About Us

Our Focus

Among entrepreneurs, women and minorities are still under-represented. Although minorities make up over 37% of the population, only 15% of US businesses are minority owned and women-owned businesses represent only 36% of the nation’s overall businesses. The number of minority and female entrepreneurs has grown tremendously over the past several years, however, the lack of access to capital to launch, grow and sustain innovative business ideas is the main challenge for many new entrepreneurs.   From our years of experience with various ventures, the Urban Equity team knows that there are pockets of opportunity in cities across the nation and we are committed to partnering with the most talented entrepreneurs in order to foster continued growth and profits.

One factor impacting the numbers of minority and female entrepreneurs is funding. Black, Indian and Hispanic entrepreneurs are more likely to rely more on the owner’s personal wealth than on outside lenders or investors, yet they are likely to have less wealth on average in comparison to their other groups. Women also experience a greater financing gap than men do when starting a business. According to a recent study by the Kauffman Foundation, nearly 80 percent of women used personal savings as their top funding source.

It’s clear that women and minority firms are more likely to operate with substantially less capital overall – both at startup and in subsequent years. If the level of startup capital is a strong predictor of business success, many female and minority entrepreneurs, black and Hispanic in particular, will find their entrepreneurial efforts further challenged by limited capital and limited access to capital.

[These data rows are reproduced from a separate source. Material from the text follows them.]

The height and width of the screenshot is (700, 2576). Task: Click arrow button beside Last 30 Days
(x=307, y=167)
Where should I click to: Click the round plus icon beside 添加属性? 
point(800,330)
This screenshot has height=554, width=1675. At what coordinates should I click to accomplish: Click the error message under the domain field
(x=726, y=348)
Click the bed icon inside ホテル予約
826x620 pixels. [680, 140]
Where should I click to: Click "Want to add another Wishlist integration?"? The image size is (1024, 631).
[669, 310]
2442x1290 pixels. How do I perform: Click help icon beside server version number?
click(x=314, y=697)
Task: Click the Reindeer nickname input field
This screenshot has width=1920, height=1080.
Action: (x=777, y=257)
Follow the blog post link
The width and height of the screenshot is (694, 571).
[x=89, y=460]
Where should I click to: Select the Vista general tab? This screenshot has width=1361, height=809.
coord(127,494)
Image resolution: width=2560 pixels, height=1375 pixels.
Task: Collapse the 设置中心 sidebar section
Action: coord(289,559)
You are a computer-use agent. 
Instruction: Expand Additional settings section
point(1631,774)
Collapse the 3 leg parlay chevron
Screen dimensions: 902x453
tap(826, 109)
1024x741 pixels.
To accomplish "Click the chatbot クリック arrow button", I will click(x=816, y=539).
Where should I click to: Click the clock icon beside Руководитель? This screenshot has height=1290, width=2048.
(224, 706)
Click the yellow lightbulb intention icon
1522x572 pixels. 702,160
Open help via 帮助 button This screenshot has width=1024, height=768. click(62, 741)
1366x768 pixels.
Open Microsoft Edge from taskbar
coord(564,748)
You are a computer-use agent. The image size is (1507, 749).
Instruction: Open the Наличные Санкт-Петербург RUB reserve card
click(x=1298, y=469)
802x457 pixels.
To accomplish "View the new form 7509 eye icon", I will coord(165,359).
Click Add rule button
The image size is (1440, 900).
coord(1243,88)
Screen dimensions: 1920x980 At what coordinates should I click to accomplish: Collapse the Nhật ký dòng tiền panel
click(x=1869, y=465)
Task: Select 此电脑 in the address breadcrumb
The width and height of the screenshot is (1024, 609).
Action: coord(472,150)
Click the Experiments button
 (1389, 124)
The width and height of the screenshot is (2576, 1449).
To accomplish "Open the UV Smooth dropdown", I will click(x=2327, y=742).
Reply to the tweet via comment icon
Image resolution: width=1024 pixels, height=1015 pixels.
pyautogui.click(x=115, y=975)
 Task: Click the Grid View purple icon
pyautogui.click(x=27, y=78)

Women and minorities are also less likely to have early knowledge of potential areas or industries of growth; therefore, they are more likely to be starting businesses in sectors that are already competitive or over-saturated. In addition to funding, Urban Equity seeks to expose these under-represented entrepreneurs to opportunities in areas that are emerging and are at the beginning stages of the growth curve. Knowledge is power, so we leverage our insight to the up and coming industries for the benefit of the groups that we serve. Any risk associated with investing in developing areas is addressed by the involvement of Urban Equity, and any hesitation to invest is overcome by promise of high profits resulting from being an early mover in these new, high growth areas that our entrepreneur partners are operating in.

Urban Equity offers women and minority entrepreneurs guidance, in addition to sharing real life lessons from successes as well as failures, along with key advice and counsel during critical stages of ventures life cycle.

We understand the unique challenges faced by entrepreneurs, particularly women and minority entrepreneurs. We also recognize the power and possibility and therefore we have made the strategic decision to focus our resources and expertise directly on those entrepreneurs   who are often overlooked, misunderstood, or underestimated.

Urban Equity is deeply committed to working with these architects of the future in order to enhance urban centers nationwide.